The news: Digital challenger Zopa Bank and credit marketplace ClearScore partnered to launch the Fintech Pledgean initiative designed to help UK citizens with their financial lives during the cost of living crisis, per AltFi.
More on the initiative: The goal of the program is that drive 10 million positive financial actions by UK citizens by 2025.
- The actions have been divided into four different categories: savings, credit building, debt consolidation, and utility marketplaces.
- Examples of positive actions include switching money from low-interest savings accounts to high-interest savings accounts, establishing savings pods dedicated to specific financial goals, and using tools to help monitor and build credit scores.
The pledge is industry wide, and more partners and programs will be added over time. It aims to unite the fintech industry and has set a goal to reach about 20% of the UK population.
Lots of options: Savers in the UK are flush with options for savings accounts offering higher interest rates.
- JPMorgan’s digital bank Chase offers a 1.5% interest savings account.
- UK-based Tally offers gold-backed savings accounts with a guaranteed 2% annual return.
- Zopa offers a hybrid savings account with increasing interest rates based on how long customers keep their funds deposited. The savings can be distributed across several savings “pots.”
- This week, Santander UK announced it will offer a savings account with a 3.1% interest rate.
What consumers want: For quite some time, consumers have been demanding more personalization from their banks.

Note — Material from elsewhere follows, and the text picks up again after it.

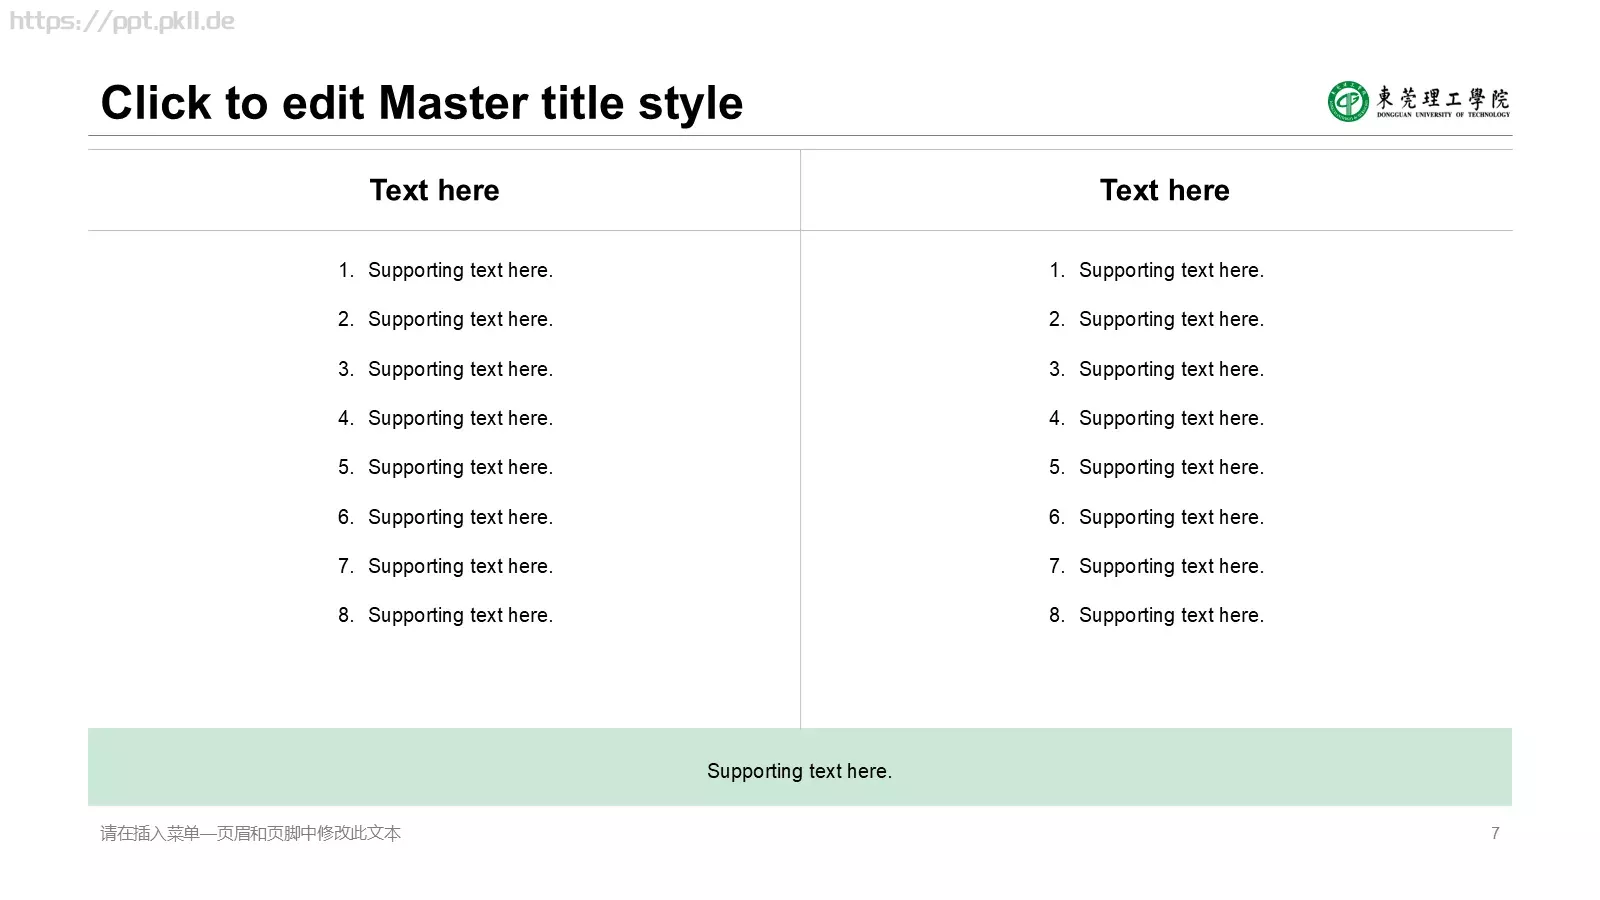
Task: Select item 4 in left column list
Action: pos(445,418)
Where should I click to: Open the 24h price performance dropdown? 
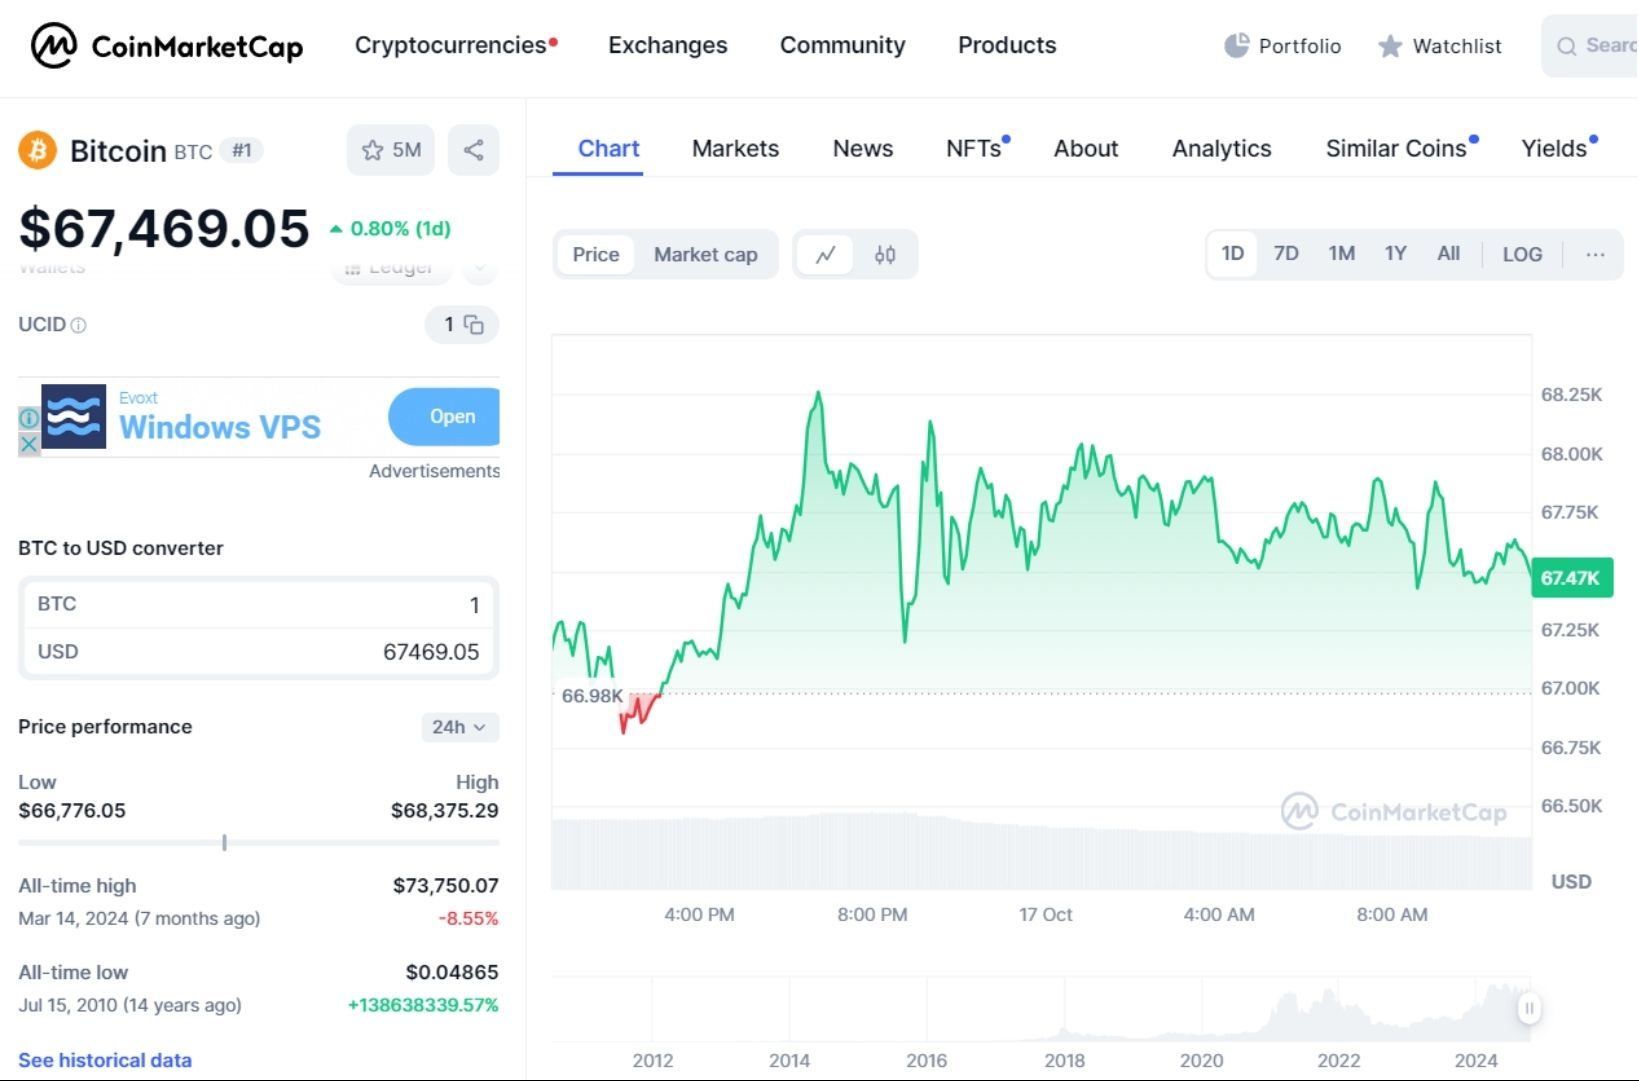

A study from Sinch, a Stockholm-based provider of telecom and cloud communications platform as a service solutions, revealed that by personalization, consumers mean relevant financial advice that fits their current situation situation.
- Situational advice is an indication that consumers are looking for their banks to tell them what to do. The Fintech Pledge provides customers with distinct actions they can take to improve their financial health.
- Additionally, our forecast shows a dramatic increase in the use of personal financial management (PFM) tools in 2022 as inflation and the cost of living soar. Growth of PFM users in the UK will reach 17% this year, an increase of our previous estimate of 9.6%.
What’s in it for the banks? While banks and fintechs are messaging their concern for customers through programs such as the Fintech Pledge, it’s not hard to see how they benefit from these programs.
- Because consumers are looking to their financial institution to tell them what to do during this difficult time, FIs have significant influence over consumers. They’ll be better able to entice them to use their products. And if they already have consumers’ trust, it won’t be hard to upsell and cross-sell more expensive products.
- Incentivized offers, like high interest rates, are an easy way to bring new customers through the door. The simple account switching process in the UK means that all a bank needs to do is offer a better rate than competitors.
Our take: Programs like the Fintech Pledge offer citizens a sense of community during a crisis. But for FIs, a crisis is a good time to capitalize on their marketing strategy for customer acquisition and retention. Consumers must not be too snowed by promises to help, and FIs must be aware that customer trust hinges on kept promises.
- Many banks are offering higher interest rates as introductory promotions, and drop their rates after a promotional campaign ends.
- Banks are also trying to keep their heads above water, especially as capital reserve requirements come under scrutiny.
FIs are showing sympathy to consumers to bolster their reputation through the crisis, but they must maintain their efforts to lift up UK citizens afterwards, too.